The Sorted KiwiSaver fund finder can help you determine the right fund for you based on how soon you intend to use your KiwiSaver money, your comfort level with gain or loss, and your attitude towards ups and downs in value of your KiwiSaver fund. 

2. Keep an eye on KiwiSaver fees 

The fees you pay can make a big difference to the amount you have when you retire. This is especially true if you’re in KiwiSaver for many years. You won’t believe how much these add up to over time! Sorted’s KiwiSaver fund finder allows you to compare the fees across different funds and providers.  

KiwiSaver fees are one area in which it’s not necessarily true that ‘you get what you pay for’. In fact, it’s more like ‘you don’t get what you pay for’, since fees are subtracted from the overall return, so the lower the fee, the more money ‘returns’ to you. 

Higher fees don’t necessarily mean higher returns or better service. When fund managers buy and sell shares, and sometimes other assets, they manage this in either an active or a passive way. Active managers usually trade shares frequently, looking to enhance their returns, whereas passive managers simply buy and hold a range of shares – often the shares in a market index such as the NZX 50. Active management costs more, so the fees tend to be higher. 

It pays to do your research to find out whether the fees are worth it for you. Even if they seem tiny percentages, over 40 or 50 years, fees can add up to more than $100,000, so you’ll want to make sure you’re getting your money’s worth.  

3. Make sure your provider offers the services you need

When it comes to telling you how fast your KiwiSaver account is growing, helping you decide which fund to be in, or offering alternatives or assistance, some providers give you more of a hand than others.  
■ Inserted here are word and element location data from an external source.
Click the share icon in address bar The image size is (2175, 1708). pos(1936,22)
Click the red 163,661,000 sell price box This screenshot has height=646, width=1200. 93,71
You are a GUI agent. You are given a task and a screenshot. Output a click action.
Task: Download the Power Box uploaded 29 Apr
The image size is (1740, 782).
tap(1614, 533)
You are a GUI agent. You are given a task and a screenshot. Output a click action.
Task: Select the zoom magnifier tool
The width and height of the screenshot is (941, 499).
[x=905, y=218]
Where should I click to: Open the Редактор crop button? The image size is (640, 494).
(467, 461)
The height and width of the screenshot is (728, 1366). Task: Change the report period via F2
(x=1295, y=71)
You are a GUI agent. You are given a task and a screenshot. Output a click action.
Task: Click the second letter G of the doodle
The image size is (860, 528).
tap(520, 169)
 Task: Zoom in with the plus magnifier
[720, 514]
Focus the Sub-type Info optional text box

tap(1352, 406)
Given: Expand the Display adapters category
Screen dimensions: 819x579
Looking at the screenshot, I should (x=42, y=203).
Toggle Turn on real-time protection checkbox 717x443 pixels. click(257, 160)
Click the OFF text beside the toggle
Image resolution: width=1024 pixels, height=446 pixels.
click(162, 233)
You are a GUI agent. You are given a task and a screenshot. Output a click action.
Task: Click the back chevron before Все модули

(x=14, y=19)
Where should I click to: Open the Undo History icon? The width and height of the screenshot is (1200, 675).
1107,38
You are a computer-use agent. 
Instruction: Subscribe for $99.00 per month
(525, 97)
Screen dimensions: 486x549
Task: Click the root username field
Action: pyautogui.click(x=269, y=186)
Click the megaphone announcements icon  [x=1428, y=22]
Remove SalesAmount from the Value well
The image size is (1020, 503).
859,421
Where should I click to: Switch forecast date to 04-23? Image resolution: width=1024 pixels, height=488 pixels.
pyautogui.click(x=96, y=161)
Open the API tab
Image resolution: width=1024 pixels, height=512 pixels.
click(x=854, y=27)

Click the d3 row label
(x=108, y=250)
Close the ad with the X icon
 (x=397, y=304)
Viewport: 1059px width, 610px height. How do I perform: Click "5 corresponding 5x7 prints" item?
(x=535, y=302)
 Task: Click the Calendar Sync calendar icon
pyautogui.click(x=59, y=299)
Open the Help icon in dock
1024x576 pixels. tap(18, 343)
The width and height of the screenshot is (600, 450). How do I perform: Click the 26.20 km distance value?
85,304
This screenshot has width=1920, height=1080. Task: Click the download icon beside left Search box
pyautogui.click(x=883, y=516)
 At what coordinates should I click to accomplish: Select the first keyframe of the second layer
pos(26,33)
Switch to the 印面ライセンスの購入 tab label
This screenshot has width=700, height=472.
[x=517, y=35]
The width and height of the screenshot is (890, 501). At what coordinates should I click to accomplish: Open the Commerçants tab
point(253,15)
The level of service you want can be an important factor in choosing a KiwiSaver fund. For the fees we pay, each KiwiSaver provider invests our money and offers help and communications that help us stay on top of our investing. 

Sorted surveys KiwiSaver providers every six months on how many important services they offer, then scores how well they compare. You can see the ratings in our KiwiSaver fund finder

4. Take returns into account 

You may be surprised that returns aren’t the first thing on this list. Sure, returns (after fees) are the most important measure of our results and how much our money has grown, but although returns can show us how a KiwiSaver fund has performed in the past, they don’t show how they’re going to perform in the future, so it’s important not to switch funds based on past returns.  

That said, if you see consistently poor returns while comparing KiwiSaver funds, it may be a sign of poor management. Make sure to take returns into account but take the longest-term view of how the fund has performed over time (and only after you’ve looked at its risk level, fees and services).  

5. Does your KiwiSaver fund align with what you believe in? 

Because KiwiSaver tends to be a pretty hands-off investment, it’s easy to forget that your money is being invested in specific companies and helping them grow. 

Have you ever considered whether your money is backing companies that align with your values? If you haven’t, you could be helping to fund businesses that violate human rights, are cruel to animals, are not climate-friendly or produce weapons.  

We all care deeply about different things, so have a think about what’s most important to you and check your KiwiSaver aligns. 

Mindful Money has some great information on the ethical profiles of different KiwiSaver funds, including a fund checker that shows you what’s in your fund.  

How to change your fund  

If you decide you do want to change your KiwiSaver fund, it’s easy to switch – either to another fund with your existing provider, or to another provider entirely. If it's with your current provider, you may be able to switch funds online. 

If you’re joining another KiwiSaver provider, just contact them directly. You’ll need to fill out a membership application, but they do most of the heavy lifting to get everything in order. They’ll tell Inland Revenue and arrange for your funds to be transferred, which typically takes between 10 and 35 days. 

Within a few weeks, your money will be flowing into your new fund for your future.